[INPUT DATA — start]
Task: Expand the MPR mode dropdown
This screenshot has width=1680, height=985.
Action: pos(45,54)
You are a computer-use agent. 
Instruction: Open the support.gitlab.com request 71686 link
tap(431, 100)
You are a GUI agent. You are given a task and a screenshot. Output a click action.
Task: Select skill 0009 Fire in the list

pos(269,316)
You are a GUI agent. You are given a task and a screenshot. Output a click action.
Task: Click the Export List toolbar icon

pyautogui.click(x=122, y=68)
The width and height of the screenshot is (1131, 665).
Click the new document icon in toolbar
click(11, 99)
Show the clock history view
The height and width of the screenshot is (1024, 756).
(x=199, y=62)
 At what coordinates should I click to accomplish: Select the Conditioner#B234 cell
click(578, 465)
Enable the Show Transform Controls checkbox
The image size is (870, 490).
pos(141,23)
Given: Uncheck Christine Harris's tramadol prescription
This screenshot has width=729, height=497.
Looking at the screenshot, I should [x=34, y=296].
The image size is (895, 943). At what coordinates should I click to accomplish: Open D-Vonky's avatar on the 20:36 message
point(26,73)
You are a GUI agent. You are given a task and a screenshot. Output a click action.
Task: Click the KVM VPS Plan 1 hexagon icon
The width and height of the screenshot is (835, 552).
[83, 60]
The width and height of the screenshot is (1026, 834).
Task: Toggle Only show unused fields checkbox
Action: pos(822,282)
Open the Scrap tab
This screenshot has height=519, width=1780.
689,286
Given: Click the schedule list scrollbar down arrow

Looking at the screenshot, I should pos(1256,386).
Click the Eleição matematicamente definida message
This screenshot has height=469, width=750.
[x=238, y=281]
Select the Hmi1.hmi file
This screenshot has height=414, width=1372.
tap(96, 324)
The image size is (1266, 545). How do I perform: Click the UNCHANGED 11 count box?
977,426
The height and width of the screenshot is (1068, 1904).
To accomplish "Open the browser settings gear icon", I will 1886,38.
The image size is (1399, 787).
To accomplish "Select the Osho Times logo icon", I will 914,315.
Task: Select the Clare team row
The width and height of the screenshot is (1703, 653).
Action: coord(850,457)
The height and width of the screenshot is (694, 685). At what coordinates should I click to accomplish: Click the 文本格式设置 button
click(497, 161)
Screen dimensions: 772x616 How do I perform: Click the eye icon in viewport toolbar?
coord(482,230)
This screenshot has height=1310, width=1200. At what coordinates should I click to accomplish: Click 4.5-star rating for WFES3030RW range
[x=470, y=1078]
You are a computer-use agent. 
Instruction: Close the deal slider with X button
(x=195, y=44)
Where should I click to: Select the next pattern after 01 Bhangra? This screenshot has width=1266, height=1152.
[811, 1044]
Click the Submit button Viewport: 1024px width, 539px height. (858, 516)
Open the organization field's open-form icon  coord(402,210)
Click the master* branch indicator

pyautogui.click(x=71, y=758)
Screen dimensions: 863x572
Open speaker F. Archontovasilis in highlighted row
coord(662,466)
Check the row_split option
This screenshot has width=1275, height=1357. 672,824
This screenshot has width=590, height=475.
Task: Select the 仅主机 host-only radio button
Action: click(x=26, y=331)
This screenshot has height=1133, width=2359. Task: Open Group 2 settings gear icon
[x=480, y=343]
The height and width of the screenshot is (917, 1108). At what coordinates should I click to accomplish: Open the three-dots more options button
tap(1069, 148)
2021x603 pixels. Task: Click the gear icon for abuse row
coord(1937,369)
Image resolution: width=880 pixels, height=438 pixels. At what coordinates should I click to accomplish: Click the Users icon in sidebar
[INPUT DATA — finish]
PROBLEM DESCRIPTION: All the lines above must be output exactly, with none omitted.

EXERCISE ANSWER:
Task: Expand the MPR mode dropdown
This screenshot has width=1680, height=985.
Action: pos(45,54)
You are a computer-use agent. 
Instruction: Open the support.gitlab.com request 71686 link
tap(431, 100)
You are a GUI agent. You are given a task and a screenshot. Output a click action.
Task: Select skill 0009 Fire in the list

pos(269,316)
You are a GUI agent. You are given a task and a screenshot. Output a click action.
Task: Click the Export List toolbar icon

pyautogui.click(x=122, y=68)
The width and height of the screenshot is (1131, 665).
Click the new document icon in toolbar
click(11, 99)
Show the clock history view
The height and width of the screenshot is (1024, 756).
(x=199, y=62)
 At what coordinates should I click to accomplish: Select the Conditioner#B234 cell
click(578, 465)
Enable the Show Transform Controls checkbox
The image size is (870, 490).
pos(141,23)
Given: Uncheck Christine Harris's tramadol prescription
This screenshot has width=729, height=497.
Looking at the screenshot, I should [x=34, y=296].
The image size is (895, 943). At what coordinates should I click to accomplish: Open D-Vonky's avatar on the 20:36 message
point(26,73)
You are a GUI agent. You are given a task and a screenshot. Output a click action.
Task: Click the KVM VPS Plan 1 hexagon icon
The width and height of the screenshot is (835, 552).
[83, 60]
The width and height of the screenshot is (1026, 834).
Task: Toggle Only show unused fields checkbox
Action: pos(822,282)
Open the Scrap tab
This screenshot has height=519, width=1780.
689,286
Given: Click the schedule list scrollbar down arrow

Looking at the screenshot, I should pos(1256,386).
Click the Eleição matematicamente definida message
This screenshot has height=469, width=750.
[x=238, y=281]
Select the Hmi1.hmi file
This screenshot has height=414, width=1372.
tap(96, 324)
The image size is (1266, 545). How do I perform: Click the UNCHANGED 11 count box?
977,426
The height and width of the screenshot is (1068, 1904).
To accomplish "Open the browser settings gear icon", I will 1886,38.
The image size is (1399, 787).
To accomplish "Select the Osho Times logo icon", I will 914,315.
Task: Select the Clare team row
The width and height of the screenshot is (1703, 653).
Action: coord(850,457)
The height and width of the screenshot is (694, 685). At what coordinates should I click to accomplish: Click the 文本格式设置 button
click(497, 161)
Screen dimensions: 772x616 How do I perform: Click the eye icon in viewport toolbar?
coord(482,230)
This screenshot has height=1310, width=1200. At what coordinates should I click to accomplish: Click 4.5-star rating for WFES3030RW range
[x=470, y=1078]
You are a computer-use agent. 
Instruction: Close the deal slider with X button
(x=195, y=44)
Where should I click to: Select the next pattern after 01 Bhangra? This screenshot has width=1266, height=1152.
[811, 1044]
Click the Submit button Viewport: 1024px width, 539px height. (858, 516)
Open the organization field's open-form icon  coord(402,210)
Click the master* branch indicator

pyautogui.click(x=71, y=758)
Screen dimensions: 863x572
Open speaker F. Archontovasilis in highlighted row
coord(662,466)
Check the row_split option
This screenshot has width=1275, height=1357. 672,824
This screenshot has width=590, height=475.
Task: Select the 仅主机 host-only radio button
Action: click(x=26, y=331)
This screenshot has height=1133, width=2359. Task: Open Group 2 settings gear icon
[x=480, y=343]
The height and width of the screenshot is (917, 1108). At what coordinates should I click to accomplish: Open the three-dots more options button
tap(1069, 148)
2021x603 pixels. Task: Click the gear icon for abuse row
coord(1937,369)
Image resolution: width=880 pixels, height=438 pixels. At what coordinates should I click to accomplish: Click the Users icon in sidebar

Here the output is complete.